None of this is to say that the militants of Hezbollah enjoy any advantage over the Israeli military. In many of the clashes, our soldiers proved their capability. But in the final analysis, the performance of Israel's ground troops was so disappointing that we can say the real price paid for the ongoing combat in the territories was very evident in the Second Lebanon War. In a sense, it was the Palestinians who defeated the IDF in that war.

The Winograd Committee will certainly address all these issues, although it will probably avoid the political minefields into which Shelah and Limor have dared to stray. The trouble is that even if Olmert and Peretz follow in the footsteps of Halutz, Israel's defense-related troubles will not be any closer to a satisfactory solution. The structural weaknesses, lack of professionalism, command problems and decline in morale that harmed the performance of the IDF in the last war stem from the tug-of-war between the constant demands on the army in the territories and the even greater challenge on the northern border. The solution lies in signing peace accords with the Palestinians and the Syrians.

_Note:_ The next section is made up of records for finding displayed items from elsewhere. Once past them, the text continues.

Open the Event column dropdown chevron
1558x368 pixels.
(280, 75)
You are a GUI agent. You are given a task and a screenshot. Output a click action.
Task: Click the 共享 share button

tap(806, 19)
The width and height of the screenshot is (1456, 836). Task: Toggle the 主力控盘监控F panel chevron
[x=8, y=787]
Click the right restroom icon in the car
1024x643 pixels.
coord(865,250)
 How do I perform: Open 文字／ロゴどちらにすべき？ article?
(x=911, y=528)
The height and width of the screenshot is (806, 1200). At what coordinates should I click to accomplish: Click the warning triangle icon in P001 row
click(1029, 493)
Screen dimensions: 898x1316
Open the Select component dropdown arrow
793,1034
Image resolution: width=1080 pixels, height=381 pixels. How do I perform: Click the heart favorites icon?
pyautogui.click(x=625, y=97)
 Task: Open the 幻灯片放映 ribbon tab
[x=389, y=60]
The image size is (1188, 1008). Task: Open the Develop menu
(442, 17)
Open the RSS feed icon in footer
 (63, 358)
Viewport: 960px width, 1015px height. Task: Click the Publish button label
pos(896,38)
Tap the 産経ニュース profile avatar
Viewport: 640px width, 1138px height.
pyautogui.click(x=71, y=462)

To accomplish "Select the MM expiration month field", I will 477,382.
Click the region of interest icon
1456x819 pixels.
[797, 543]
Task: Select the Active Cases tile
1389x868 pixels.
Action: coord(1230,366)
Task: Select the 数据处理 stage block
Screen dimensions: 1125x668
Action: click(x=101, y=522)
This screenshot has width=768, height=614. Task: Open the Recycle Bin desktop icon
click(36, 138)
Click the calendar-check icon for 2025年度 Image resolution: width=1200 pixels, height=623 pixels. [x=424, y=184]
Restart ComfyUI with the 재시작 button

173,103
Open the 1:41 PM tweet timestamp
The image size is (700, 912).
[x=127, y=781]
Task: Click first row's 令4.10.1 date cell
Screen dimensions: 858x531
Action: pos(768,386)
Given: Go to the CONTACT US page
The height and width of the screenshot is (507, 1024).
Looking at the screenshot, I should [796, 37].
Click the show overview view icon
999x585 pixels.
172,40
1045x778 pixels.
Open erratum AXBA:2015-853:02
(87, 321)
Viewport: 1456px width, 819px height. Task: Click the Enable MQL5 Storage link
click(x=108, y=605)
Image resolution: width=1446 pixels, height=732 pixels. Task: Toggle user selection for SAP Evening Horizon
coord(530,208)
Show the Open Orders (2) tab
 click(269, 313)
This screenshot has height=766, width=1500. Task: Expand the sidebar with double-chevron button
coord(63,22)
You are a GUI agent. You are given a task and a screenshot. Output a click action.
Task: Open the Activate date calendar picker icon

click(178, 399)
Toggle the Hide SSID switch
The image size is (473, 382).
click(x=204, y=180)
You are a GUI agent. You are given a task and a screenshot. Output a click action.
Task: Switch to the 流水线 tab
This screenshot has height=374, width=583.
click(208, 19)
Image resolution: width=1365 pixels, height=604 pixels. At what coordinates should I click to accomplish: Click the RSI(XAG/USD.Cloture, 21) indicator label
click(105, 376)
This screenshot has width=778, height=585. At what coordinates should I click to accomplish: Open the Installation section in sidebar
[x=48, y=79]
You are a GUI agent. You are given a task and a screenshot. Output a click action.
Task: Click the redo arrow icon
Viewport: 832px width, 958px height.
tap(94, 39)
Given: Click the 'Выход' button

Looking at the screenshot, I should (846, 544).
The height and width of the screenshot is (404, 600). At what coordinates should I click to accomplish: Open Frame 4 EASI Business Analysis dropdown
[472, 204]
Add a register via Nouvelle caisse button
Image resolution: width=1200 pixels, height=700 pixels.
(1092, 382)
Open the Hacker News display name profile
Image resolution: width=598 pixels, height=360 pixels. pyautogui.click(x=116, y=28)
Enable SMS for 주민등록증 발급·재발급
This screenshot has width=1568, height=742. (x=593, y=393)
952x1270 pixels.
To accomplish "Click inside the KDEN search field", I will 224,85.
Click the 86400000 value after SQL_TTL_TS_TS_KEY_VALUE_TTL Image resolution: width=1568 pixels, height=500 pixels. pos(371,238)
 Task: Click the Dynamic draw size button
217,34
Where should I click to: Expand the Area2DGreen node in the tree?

The Winograd panel will not say this (it has no mandate to do so), and "Captives in Lebanon" does not venture into a discussion of the subject, but the conclusion one reaches from the book is that as long as Israel lacks serious leadership prepared to pay the price we know will have to be paid to end the conflict, the IDF will not be able to provide the level of security expected of it. And who will get the raw end of the deal? The Israeli public, of course.

Dr. Uri Bar-Joseph teaches in the department of international relations at the University of Haifa.